In the school year 2010–2011, Vietnam had 163 universities (including senior colleges and institutes) and 223 junior colleges, in which 50 senior colleges and 30 junior colleges are non-public.

===Qualifications===
- Associate Degree (Cao đẳng): a three-year program delivered by junior colleges (including teachers colleges and others) and/or by some universities as additional training programs.
- Bachelor's degree (Cử nhân): a four- to six-year program — six years for students studying medical and dental sciences; five years for students of industrial engineering; and four years for the majority of other undergraduate degrees such as Social Sciences. Graduates receive degrees with a title corresponding to their field of study such as bachelor (cử nhân), engineer (kỹ sư), medical doctor (bác sĩ), or lawyer (luật sư), etc.

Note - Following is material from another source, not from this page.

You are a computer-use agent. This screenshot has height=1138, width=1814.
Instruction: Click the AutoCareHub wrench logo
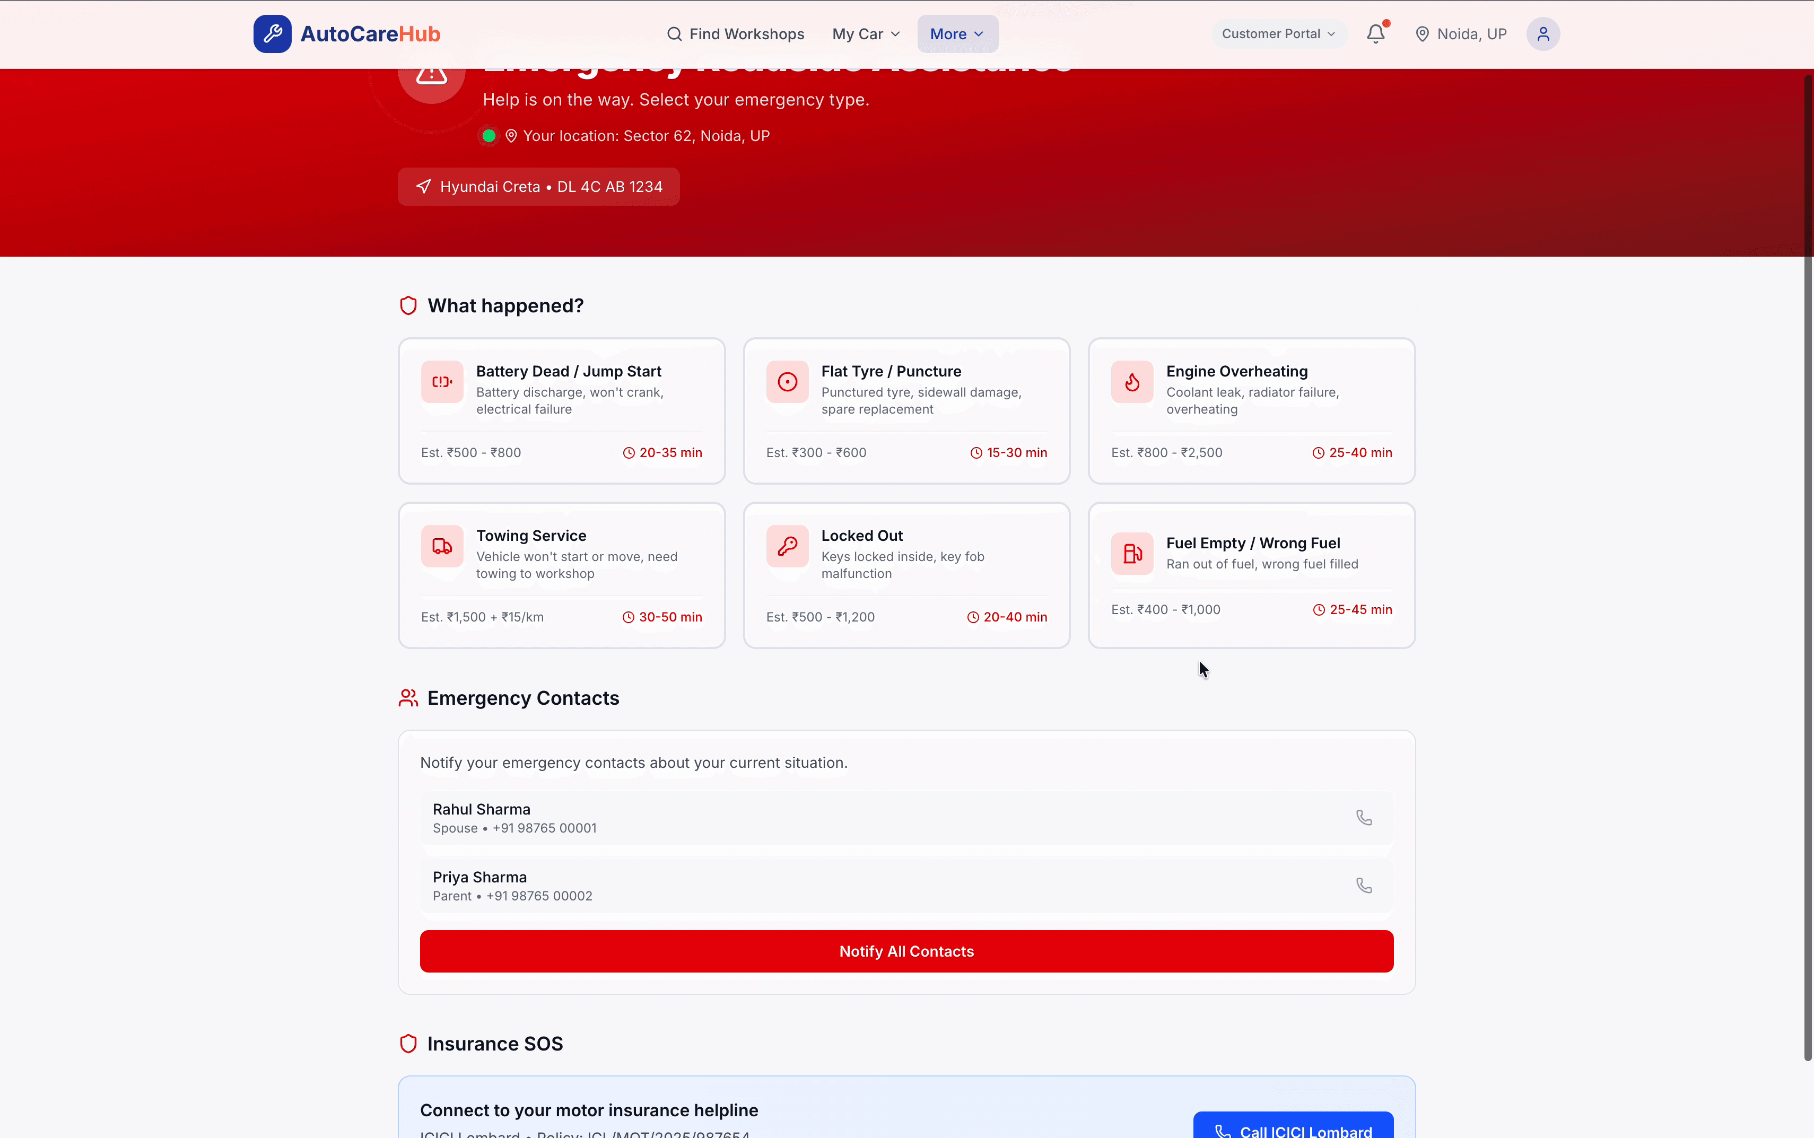272,34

==Teaching quality issues==
Vietnamese diaspora have stated that the higher education system needs to update curricula, move away from a lecturer-centered method of teaching and learning, increase linkage between teaching and research activities, and match theory to practical training so that graduates can find jobs in an economy where skills shortages drive inflation to double-digit levels. Vietnamese students perceive themselves to lack knowledge despite being taught a lot due to an emphasis on achieving high test scores and a lack of real-life implementation. Center for Policy Studies and Analysis- University of Social Sciences and Humanities, Vietnam National University, Hanoi surveyed 3000 respondents in 2009-2010 on graduate employment. 26.2% were unemployed; among those employed, 61% lacked sufficient working skill, 43% lacked experience, and 32% felt insecure in providing professional expertise.

Only primary schools are subsidized by the government, to 50% of the total tuition cost. Primary education quality, particularly in poor areas, is below the required standard. The drop-out rate after fifth grade is higher for those in rural and mountainous area since most students cannot afford to attend secondary school or university due to poverty. Participatory Poverty Assessments (PPAs) found that for some poor households, child labor is considered more valuable than school attendance in short-term economics. For poor families, the opportunity cost of sending their children to school is perceived to be high and the long-term benefit of education cannot outweigh the short-term economic losses. In response to these challenges, the Ministry of Education and Training has implemented a number of educational reforms from 2015 onward.

==English as a second language==
Private language centers offering English as a second language are in higher demand in the cities of Hanoi and Ho Chi Minh City. Examinations such as TOEFL (Test of English as a Foreign Language) and especially IELTS (International English Language Testing System) have become more popular means of verified International English examinations for universities and other ventures in Viet Nam.

===National Foreign Languages 2020 Project===
In 2008, the Vietnamese government officially approved the Foreign Language Teaching and Learning in the National Education System in the 2008-2020 Period plan through Decision No. 1400/QD-TTg. Among other things, it set the goal of seeing 100% of students enrolled in a 10-year foreign language education program by 2020. By 2017, the goal was out of reach so the program was extended to 2025 through Decision 2080/QD-TTg.